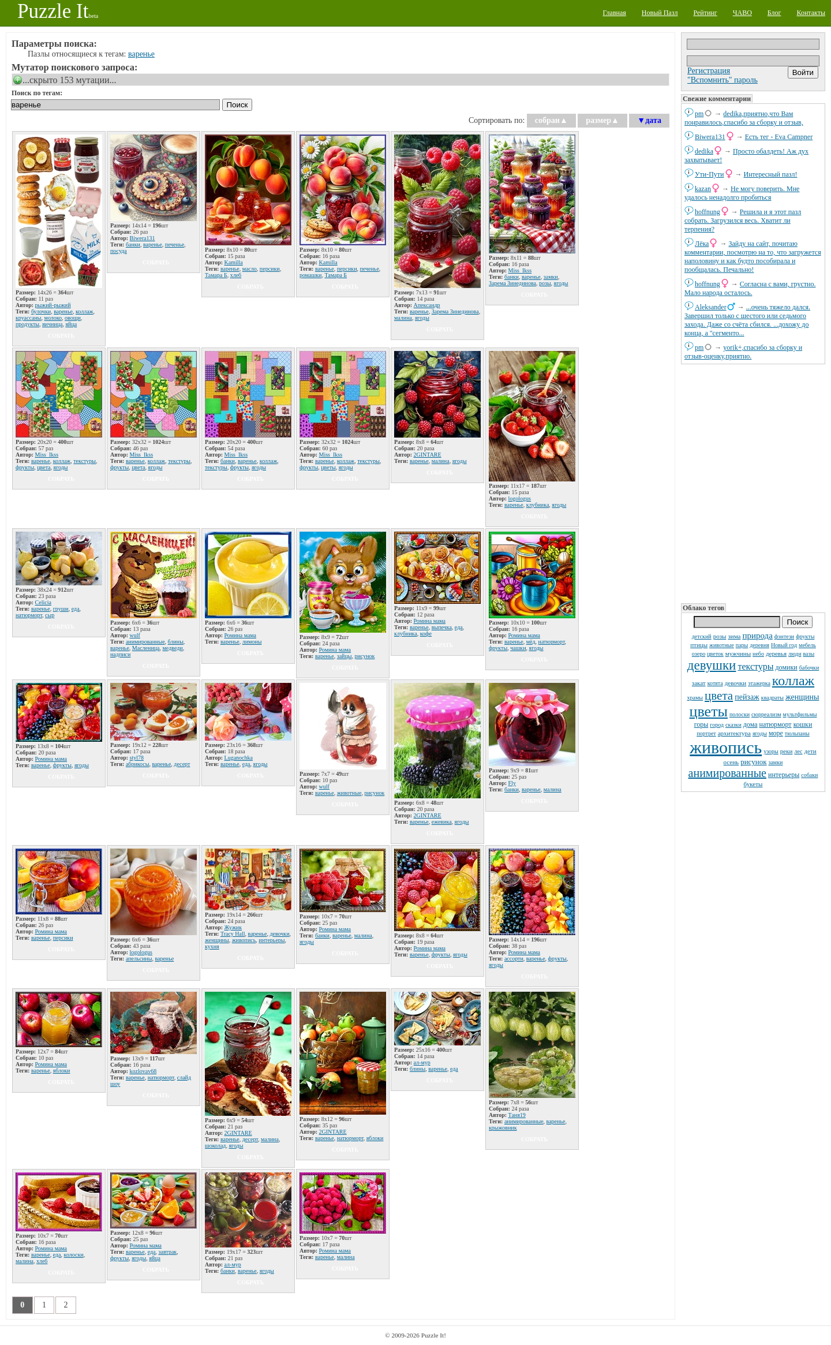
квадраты (772, 697)
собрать (61, 335)
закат (699, 682)
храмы (695, 697)
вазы (809, 654)
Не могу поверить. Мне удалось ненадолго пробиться (741, 193)
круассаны (29, 318)
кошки (803, 724)
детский (702, 636)
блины (176, 641)
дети (810, 751)
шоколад (215, 1145)
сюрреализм (766, 714)
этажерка (759, 683)
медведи (173, 648)
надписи (120, 654)
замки (775, 762)
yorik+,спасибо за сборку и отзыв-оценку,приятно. (743, 351)
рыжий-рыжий (53, 305)
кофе (426, 633)
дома (750, 724)
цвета (719, 696)
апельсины (139, 958)
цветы (709, 711)
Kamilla (233, 262)
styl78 (137, 757)
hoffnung (707, 212)
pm (699, 114)
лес (798, 751)
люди (794, 654)
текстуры (755, 666)
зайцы (344, 656)
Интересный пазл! (771, 174)
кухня (212, 946)
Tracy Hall (232, 934)
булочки (41, 311)
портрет (706, 733)
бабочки (809, 667)
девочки (736, 682)
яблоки (61, 1070)
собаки (809, 775)
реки (786, 751)
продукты (27, 324)
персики (270, 269)
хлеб (236, 275)
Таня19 (517, 1115)
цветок (715, 654)
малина (403, 318)
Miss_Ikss (520, 270)
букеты (753, 783)
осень (731, 762)
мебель (807, 645)
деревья (776, 653)
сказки (733, 725)
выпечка (442, 627)
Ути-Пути (709, 174)
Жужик (233, 927)
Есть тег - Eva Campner (779, 137)
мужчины (738, 653)
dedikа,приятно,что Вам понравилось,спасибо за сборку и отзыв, (743, 118)
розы (720, 636)
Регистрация (708, 70)
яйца (71, 324)
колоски (74, 1254)
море (776, 733)
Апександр (427, 305)
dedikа (704, 151)
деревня (759, 645)
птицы (699, 644)
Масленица (146, 648)
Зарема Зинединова (455, 311)
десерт (182, 764)
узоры (770, 751)
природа (757, 635)
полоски (739, 714)
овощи (73, 318)
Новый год (784, 645)
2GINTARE (427, 454)
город (717, 725)
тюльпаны (797, 733)
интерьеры (783, 775)
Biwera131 (710, 137)
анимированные (727, 773)
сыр (49, 615)
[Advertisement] (753, 482)
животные (721, 645)
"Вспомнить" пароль (722, 80)
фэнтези (784, 636)
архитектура (734, 733)
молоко (53, 318)
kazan (703, 189)
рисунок (753, 761)
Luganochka (238, 757)
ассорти (513, 958)
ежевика (442, 822)
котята (715, 683)
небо (758, 654)
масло (249, 269)
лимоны (252, 641)
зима (734, 636)
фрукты (805, 636)
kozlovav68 (143, 1071)
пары (742, 645)
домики (787, 667)
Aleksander (711, 307)
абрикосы (137, 764)
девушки (711, 665)
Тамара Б (216, 275)
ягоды (760, 733)
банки (133, 244)
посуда (118, 251)
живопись (726, 747)
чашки (518, 648)
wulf (135, 635)
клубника (537, 505)
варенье (141, 54)
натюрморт (775, 724)
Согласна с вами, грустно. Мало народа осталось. (749, 288)
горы (701, 724)
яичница (52, 324)
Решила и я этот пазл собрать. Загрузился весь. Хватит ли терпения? (742, 220)
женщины (802, 697)
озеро (698, 654)
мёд (531, 641)
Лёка (702, 244)
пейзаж (747, 697)
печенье (174, 244)
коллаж (793, 680)
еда (76, 609)
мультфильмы (800, 714)
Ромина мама (240, 635)
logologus (519, 498)
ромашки (310, 275)
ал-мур (422, 1062)
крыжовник (503, 1127)
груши (61, 609)
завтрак (168, 1252)
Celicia (43, 602)
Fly (512, 783)
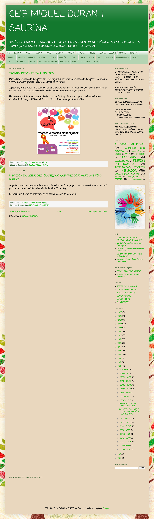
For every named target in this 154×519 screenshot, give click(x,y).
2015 (120, 354)
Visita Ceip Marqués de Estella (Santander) (130, 260)
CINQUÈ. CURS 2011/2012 (127, 289)
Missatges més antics (97, 211)
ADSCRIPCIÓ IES (136, 151)
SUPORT (135, 57)
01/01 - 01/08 (125, 449)
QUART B (31, 57)
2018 (120, 343)
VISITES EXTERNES (135, 179)
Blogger (106, 508)
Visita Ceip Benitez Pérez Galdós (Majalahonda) (130, 249)
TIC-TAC (33, 62)
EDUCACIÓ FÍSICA (122, 57)
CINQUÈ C (73, 57)
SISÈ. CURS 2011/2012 (126, 293)
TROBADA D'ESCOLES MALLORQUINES (31, 73)
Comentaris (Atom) (30, 216)
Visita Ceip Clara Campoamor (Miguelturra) (129, 255)
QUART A (21, 57)
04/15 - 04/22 (125, 422)
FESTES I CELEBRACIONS (38, 165)
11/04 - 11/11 (124, 373)
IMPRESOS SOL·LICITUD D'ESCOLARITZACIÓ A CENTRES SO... (129, 411)
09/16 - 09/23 (126, 381)
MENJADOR (129, 171)
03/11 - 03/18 (125, 430)
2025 (120, 316)
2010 (120, 458)
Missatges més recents (20, 211)
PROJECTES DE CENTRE (130, 178)
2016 (120, 350)
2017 (120, 347)
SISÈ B (91, 57)
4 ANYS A (38, 53)
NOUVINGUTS (22, 62)
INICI (8, 53)
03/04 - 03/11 (125, 434)
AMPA (127, 154)
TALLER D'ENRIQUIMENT (48, 62)
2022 (120, 327)
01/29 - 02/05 (126, 442)
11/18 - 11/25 (125, 369)
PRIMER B (91, 53)
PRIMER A (80, 53)
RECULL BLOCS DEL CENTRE (129, 271)
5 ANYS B (70, 53)
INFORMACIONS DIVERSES (39, 205)
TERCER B (11, 57)
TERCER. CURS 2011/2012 (127, 286)
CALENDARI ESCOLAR (90, 62)
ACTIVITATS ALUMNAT (130, 144)
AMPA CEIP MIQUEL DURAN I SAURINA (129, 275)
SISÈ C (99, 57)
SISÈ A (82, 57)
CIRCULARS (128, 157)
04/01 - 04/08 (126, 426)
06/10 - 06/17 (125, 393)
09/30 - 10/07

• • • • • • •

* [Task to carry out] Report every line of the records above that contains the word "пазл", matching case exactly.

* [Written answer]
Интересный пазл! (771, 174)
Решила и я этот пазл собрать. Загрузился весь. Хватит ли терпения? (742, 220)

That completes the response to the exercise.